◆ AIM OF THE TASK:
Which occupations or roles does the opening sentence of the Richard K. Diran biography attribute to him?

◆ TEXT SEGMENT:
[Start]

Richard K. Diran
|Richard K. Diran|
November 3, 1949 |
Richard K. Diran (born November 3, 1949) is an American adventurer and Gemologist, who has also been a painter, a trader in gemstones, a restauranteur, and an art dealer. He is, however, most notable as the author and photographer of the book The Vanishing Tribes of Burma, which was published in 1997.
Diran is the son of Edward K. and Dorothy Diran of San Mateo, California. He graduated from San Mateo High School in 1968. Diran was in the first graduating class of the California Institute of the Arts in 1972. He moved to Japan where he earned a Black Belt in karate in 1974, after which he returned to California, where he graduated from the Gemological Institute of America in 1978 Later Diran and his Japanese wife, Junko, owned the Fuki-ya Japanese Restaurant in the Japan Center (San Francisco) (1978–1989). An article in The Goldsmith magazine claimed that it was the first Robatayaki restaurant in the United States.
Diran pleaded guilty to a felony charge of importing photos from Thailand of 3 children engaging in sex acts. Diran told the FBI that he took photos in his hotel room in Pattaya, Thailand, with three young girls he had hired to pose. He was sentenced by the Superior Court of San Francisco in 1992 .
Diran, who first visited Burma in 1980 as a buyer of gemstones, traveled throughout Myanmar and Cambodia for more than two decades, exploring the art, the then still rarely-visited temples, and visiting still remote tribal peoples as he took photographs and acquired antiquities and gems.
In 1994 Diran relinquished his claim to an 11th-century Buddah statue from Pagan that he purchased in Thailand for $18,000 and brought to the United States in 1990; no criminal action was pursued against him. Diran had scheduled the statue to be auctioned by Sotheby's in October 1991, expecting to begin bids between $15,000 and $25,000. The government of Myanmar filed a civil suit against Diran in 1994. The sandstone Buddha, which had been stolen from a pagoda near Bagan in 1989 along with three other artifacts, "is widely regarded by scholars as an integral part of Myanmar's Buddhist heritage", and according to Jack Daulton, the attorney representing Myanmar, "was of the utmost rarity, a national treasure". After being confiscated by the FBI, the statue was secured at Northern Illinois University (NIU) during the times of unrest in Burma, until 2012 at which point it was moved to Paris for a few weeks en route to being repatriated and stored in the National Museum of Myanmar by November of that year. Diran's attorney has insisted that Diran had been forthcoming throughout the process, having "declared it through U.S. Customs" when transporting it to the United States, and relinquishing his claim to the statue at a substantial financial loss when its ownership was challenged by the FBI and the government of Myanmar. Daulton counters that there are many clear indications that the statue was not obtained legitimately, including the fact that "It's an extremely rare piece of sculpture, and an object like this has not appeared on the market for years." A publication from NIU on the repatriation of historical artifacts stated that the case "set a legal precedent in the United States for litigation related to the international transport of antiquities." In the end, according to Northern Illinois University, "a crooked art dealer, the FBI, and outstanding NIU academics refusing to give up until the Buddha made it safely home."

[End]

◆ COLLECTED MATERIAL:
[Start]

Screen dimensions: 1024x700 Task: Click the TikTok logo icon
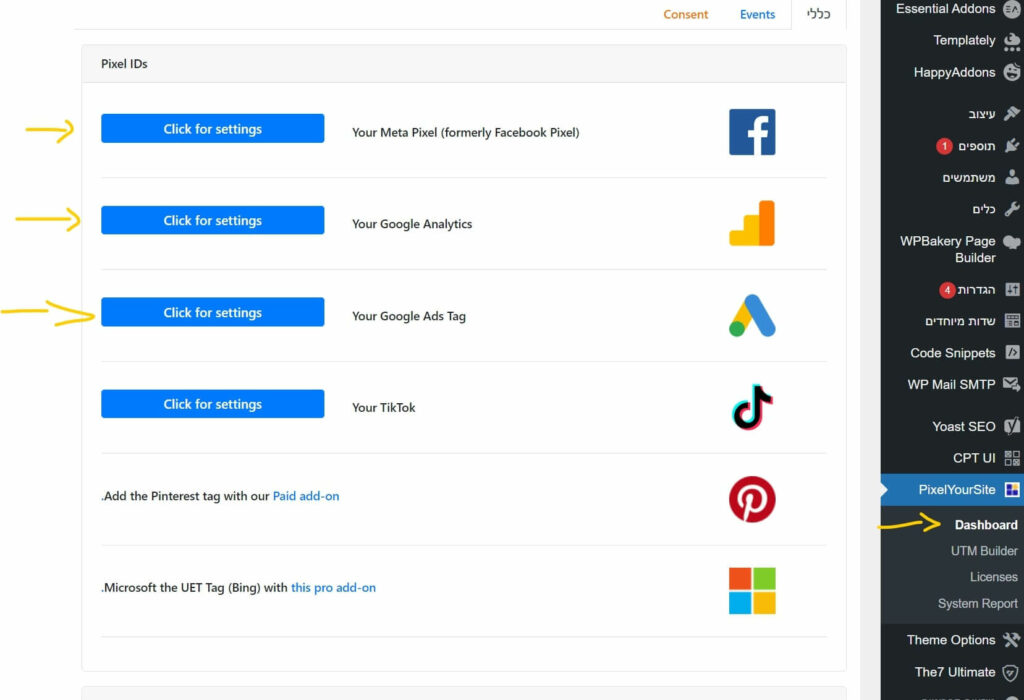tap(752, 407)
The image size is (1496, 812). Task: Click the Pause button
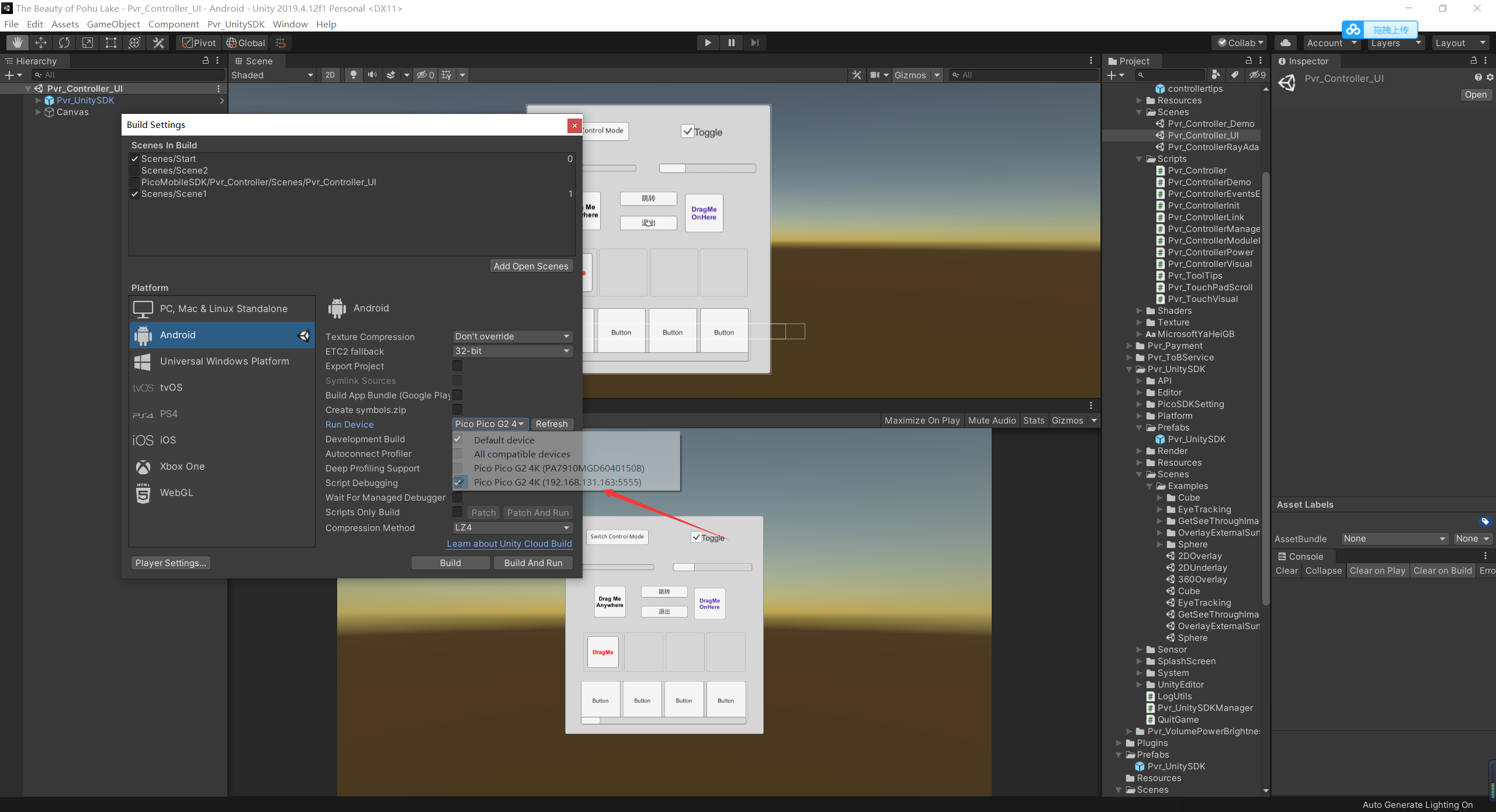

[End]

◆ EXERCISE RESPONSE:
- adventurer
- Gemologist
- painter
- trader in gemstones
- restauranteur
- art dealer